05-21-2004 04:31 PM - edited 03-02-2019 03:52 PM
Hi,
I have a C4006 connected to Checkpoint and one HW firewall,both firewall connected to internet with different link.
topology:
C4006-> SW Checkpoint in NT ->internet connection 1
|
some HW firewall
|
internet connection 2
how can i use both these two links as redundant links to internet?
question is:
1. what does "route distribution" actually mean?
2. what effect will I have when only issue command like:
route-map aa permit 10
match ip address 1
match ip next-hop 3
!
route-map bb permit 10
match ip address 1
match ip next-hop 2
and no other NAT or policy routing command entered
3. how can I achieve internet connection redundancy with these two links behind two firewall?
Thanks a lot in advance.
Regards,
Alan.L
05-22-2004 02:19 PM
1. A router can learn routes form different sources (static routes, dynamic routing protocols like EIGRP, OSPF etc.). Redistribution is translating routes learnt from one source (let's say RIP) to another (for ex. OSPF). This requires translation of routing protocol metrics. If you redistribute RIP routes to OSPF, routes learnt via RIP are translated to OSPF process, their metrics are recalculated and these routes are announced to OSPf neighbors by OSPF process.
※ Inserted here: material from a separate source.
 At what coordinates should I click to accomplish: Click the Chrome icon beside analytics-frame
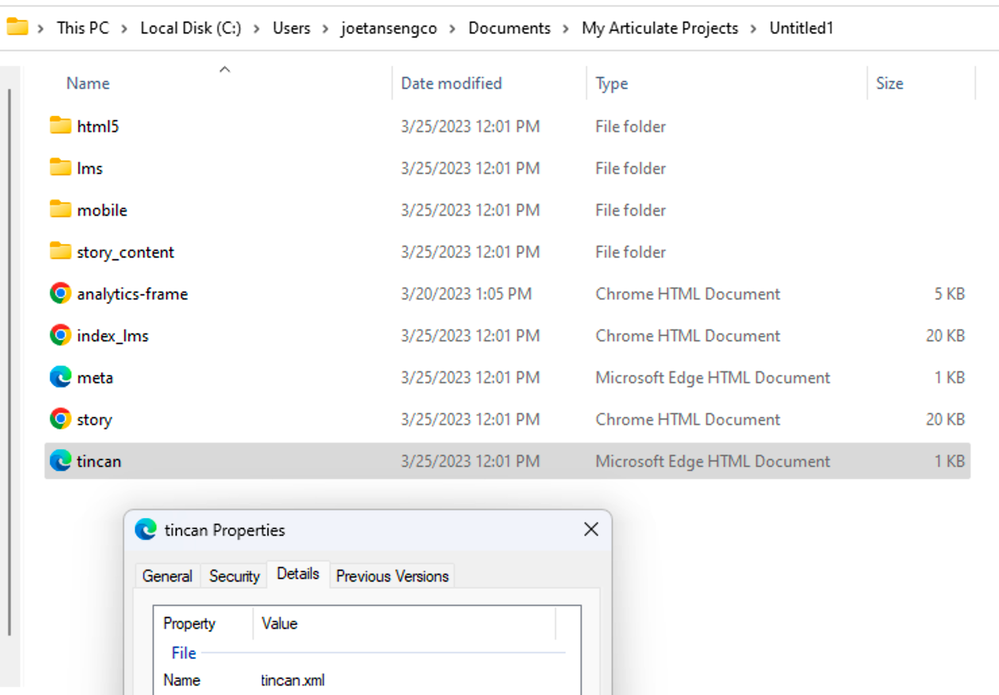tap(60, 294)
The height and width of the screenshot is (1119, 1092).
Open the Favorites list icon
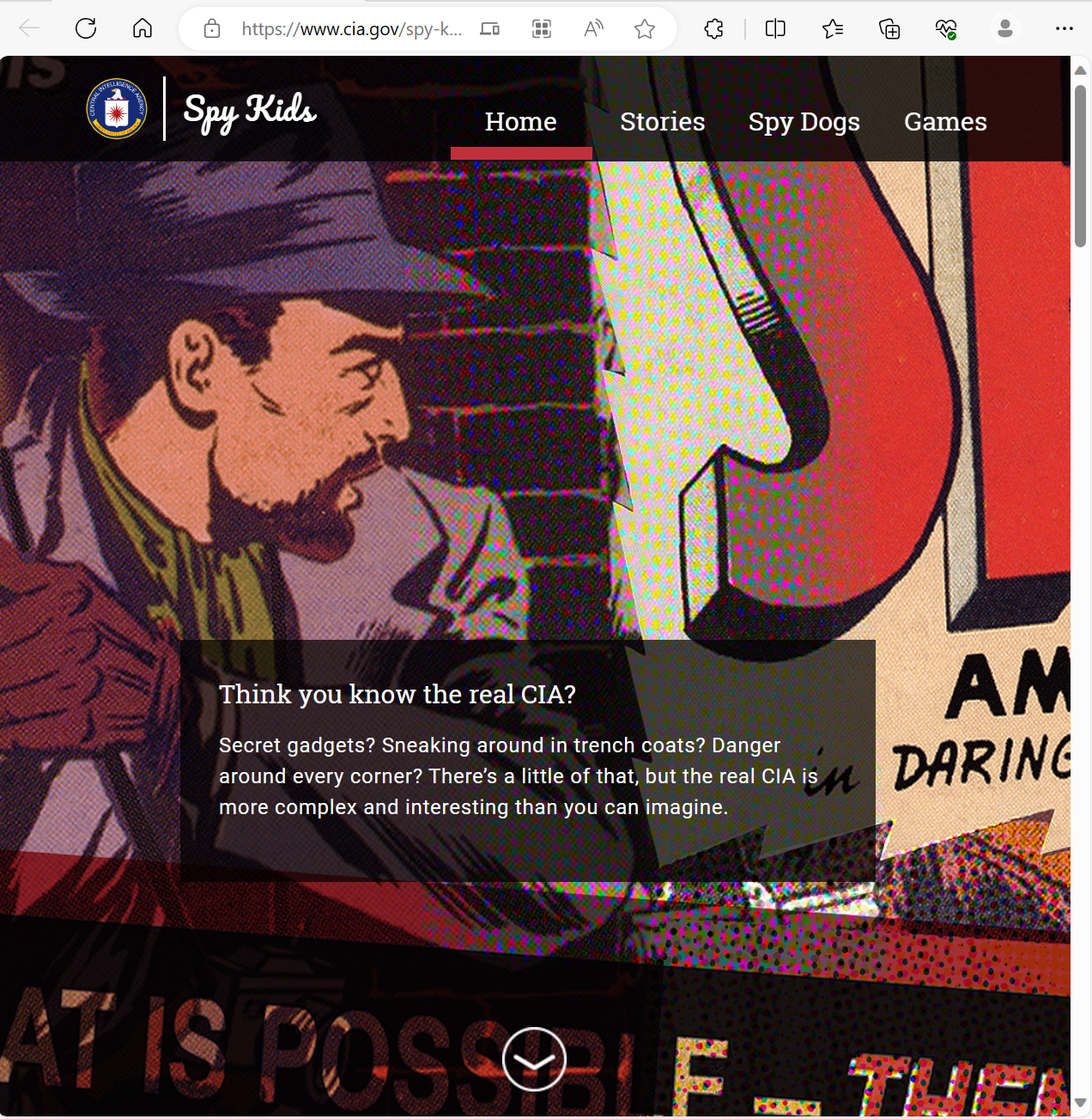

2. The firs map says that: IP packets coming from sources determined by access-list 1 should bu forwarded to ip address 3 as next hop. the other sys that packets from 1 should be forwarded to 2. Check these documents:
http://www.cisco.com/en/US/products/sw/iosswrel/ps1828/products_configuration_guide_chapter09186a00800ca590.html and http://www.cisco.com/en/US/tech/tk364/tk871/technologies_configuration_example09186a00801f3b54.shtml
3. Those firewalls are stateful so that IP packets carrying segments of a particular TCP connection should flow through the same firewall. So, is a client initiates a www session, all packets belonging to this session should flow through the same firewall.Firewall load balancers or NATting on a router outside of the firewalls (conencted to both firewalls) may be a solution.
05-24-2004 04:16 AM
Thanks for your detail answer.it should be very useful for me to re-evaluate the solution i've got now.